Good light and getting close definitely, although most of my pictures have been more or less at full zoom and so I could do with trying anywhere upwards of half of that and see how it works out with cropping.

Here's a robin just been bathed.
 

Attachments

  • Robin fresh out of the bath.jpg
    Robin fresh out of the bath.jpg
    12.6 MB · Views: 26

PaulCountyDurham

Well-known member
United Kingdom
Not bad at all Paul, the Robin in particular is very good. The Goldfinch could do with the shadows bring up and the White throat could so with a bit of contrast adjustment. All easy with Affinity Photo.

As Niels said; don't just take 1 shot, take 10 as fast the camera will shoot. Often it's not the first shot in a sequence that's best it's the 3rd or 4th. There's nothin worse than having a bird close it's eyelid and you only have one shot.

(y)

Cheers, Mike.

I think I'm at the point now where the vast majority of the birds I see, I'll have seen many times before. And so there's more of an incentive for me now to take care with post processing to make the most of the pictures.
 

PaulCountyDurham

Well-known member
United Kingdom
'Last set of pictures on the thread.

In my mind, the camera has turned out to be a good buy. 'Plenty of room for improvement, but I'm happy with this as a starting point and it follows having this camera to learn a lot more about cameras and photography: that's what I bought if for and I'm now confident it will serve this purpose in a comfortable way, i.e. 'can rely on it to get a decent image if I do my bits right.

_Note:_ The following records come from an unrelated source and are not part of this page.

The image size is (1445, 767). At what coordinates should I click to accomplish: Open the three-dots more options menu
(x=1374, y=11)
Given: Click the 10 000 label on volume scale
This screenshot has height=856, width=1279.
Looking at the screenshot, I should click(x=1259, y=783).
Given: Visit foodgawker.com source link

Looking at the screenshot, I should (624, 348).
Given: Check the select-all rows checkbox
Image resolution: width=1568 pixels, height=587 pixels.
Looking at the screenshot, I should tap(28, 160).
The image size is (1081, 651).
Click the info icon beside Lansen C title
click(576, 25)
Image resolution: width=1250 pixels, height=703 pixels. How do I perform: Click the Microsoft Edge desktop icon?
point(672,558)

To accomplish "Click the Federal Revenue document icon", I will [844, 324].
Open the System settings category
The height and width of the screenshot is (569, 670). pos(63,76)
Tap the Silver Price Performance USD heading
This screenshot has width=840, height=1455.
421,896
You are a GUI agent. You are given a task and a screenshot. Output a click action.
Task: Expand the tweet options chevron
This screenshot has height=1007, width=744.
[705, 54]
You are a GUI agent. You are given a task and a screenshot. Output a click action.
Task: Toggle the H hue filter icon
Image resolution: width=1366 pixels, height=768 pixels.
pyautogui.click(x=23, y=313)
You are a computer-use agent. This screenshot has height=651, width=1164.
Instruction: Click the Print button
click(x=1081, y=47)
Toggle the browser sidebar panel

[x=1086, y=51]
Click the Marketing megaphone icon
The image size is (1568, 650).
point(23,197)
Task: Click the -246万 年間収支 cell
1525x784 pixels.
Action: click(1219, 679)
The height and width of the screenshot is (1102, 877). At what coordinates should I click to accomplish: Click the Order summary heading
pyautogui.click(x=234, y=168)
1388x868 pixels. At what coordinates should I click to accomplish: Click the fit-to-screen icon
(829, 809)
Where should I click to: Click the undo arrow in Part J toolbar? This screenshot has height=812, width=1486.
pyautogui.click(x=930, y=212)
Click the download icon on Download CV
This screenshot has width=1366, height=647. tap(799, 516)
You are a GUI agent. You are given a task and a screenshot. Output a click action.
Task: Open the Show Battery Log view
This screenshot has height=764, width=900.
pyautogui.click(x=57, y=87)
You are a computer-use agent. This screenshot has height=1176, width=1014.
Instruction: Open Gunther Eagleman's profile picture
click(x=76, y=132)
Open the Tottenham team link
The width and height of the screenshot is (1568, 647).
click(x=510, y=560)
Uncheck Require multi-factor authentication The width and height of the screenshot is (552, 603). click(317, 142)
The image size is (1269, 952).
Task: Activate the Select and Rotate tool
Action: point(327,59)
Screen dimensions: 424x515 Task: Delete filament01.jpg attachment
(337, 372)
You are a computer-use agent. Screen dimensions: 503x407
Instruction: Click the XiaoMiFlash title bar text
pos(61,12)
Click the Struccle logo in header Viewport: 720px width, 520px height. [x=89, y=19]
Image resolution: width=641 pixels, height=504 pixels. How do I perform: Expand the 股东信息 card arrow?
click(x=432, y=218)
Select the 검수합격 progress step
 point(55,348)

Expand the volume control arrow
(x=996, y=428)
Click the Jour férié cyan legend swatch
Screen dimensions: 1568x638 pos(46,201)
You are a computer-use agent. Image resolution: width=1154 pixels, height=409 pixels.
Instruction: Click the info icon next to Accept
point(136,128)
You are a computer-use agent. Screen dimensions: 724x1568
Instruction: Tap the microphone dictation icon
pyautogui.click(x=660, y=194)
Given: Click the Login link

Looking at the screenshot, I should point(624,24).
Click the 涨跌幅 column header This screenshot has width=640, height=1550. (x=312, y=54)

Of the pictures, the one that would have been a struggle without the zoom is the grey wagtail as the bird is at quite a distance.

For anyone thinking of buying this camera, it has a feature termed 'active dynamic lighting' which broadly acts as an EV substitute. Very, very handy on a bright sunny day in open country but sometimes makes a mess of the background when in say the woods. The meadow pipit is taken more or less at midday with bright sun and no clouds in the sky: ADL did a good job there. Given there is often little time to change settings, as I say; very, very handy in that setting. In the woods, it can ruin your photo by making a mess of the background: the trick there is either to turn it off and use EV, or find yourself a spot with a lot of blue sky and fewer trees in the background.

After having a good few days out with the camera, there's nothing I particularly find a problem, although on the whole I would say focusing is better on the FZ330 - something I'll have to live with for the next few years.

'Just on Malcolm's point about distance and zoom being important, I fully agree, and I'll add that equally important is keeping the camera steady. I'm getting to the point now where I take most of my pictures lying down with my elbows resting on the floor, or sitting down with my knees pulled up to rest my elbows on, or leaning against a tree. 'Not always possible but I reckon I will reach the point soon where I don't take pictures unless I'm in one of these positions.

Thanks for the advice!
 

Attachments

  • Grey Wagtail.jpg
    Grey Wagtail.jpg
    4.5 MB · Views: 34
  • House Martin.jpg
    House Martin.jpg
    7.3 MB · Views: 33
  • Meadow Pipit.jpg
    Meadow Pipit.jpg
    9.5 MB · Views: 33
  • Spotted Flycatcher.jpg
    Spotted Flycatcher.jpg
    7.1 MB · Views: 38
Last edited:

Whocooks4u

New member
United States
I'm pretty sure the default settings have to be changed for highest quality image (I forget what the default is called, but I switch it to "fine"). I could be totally wrong about this, but I would try fine setting if u haven't already.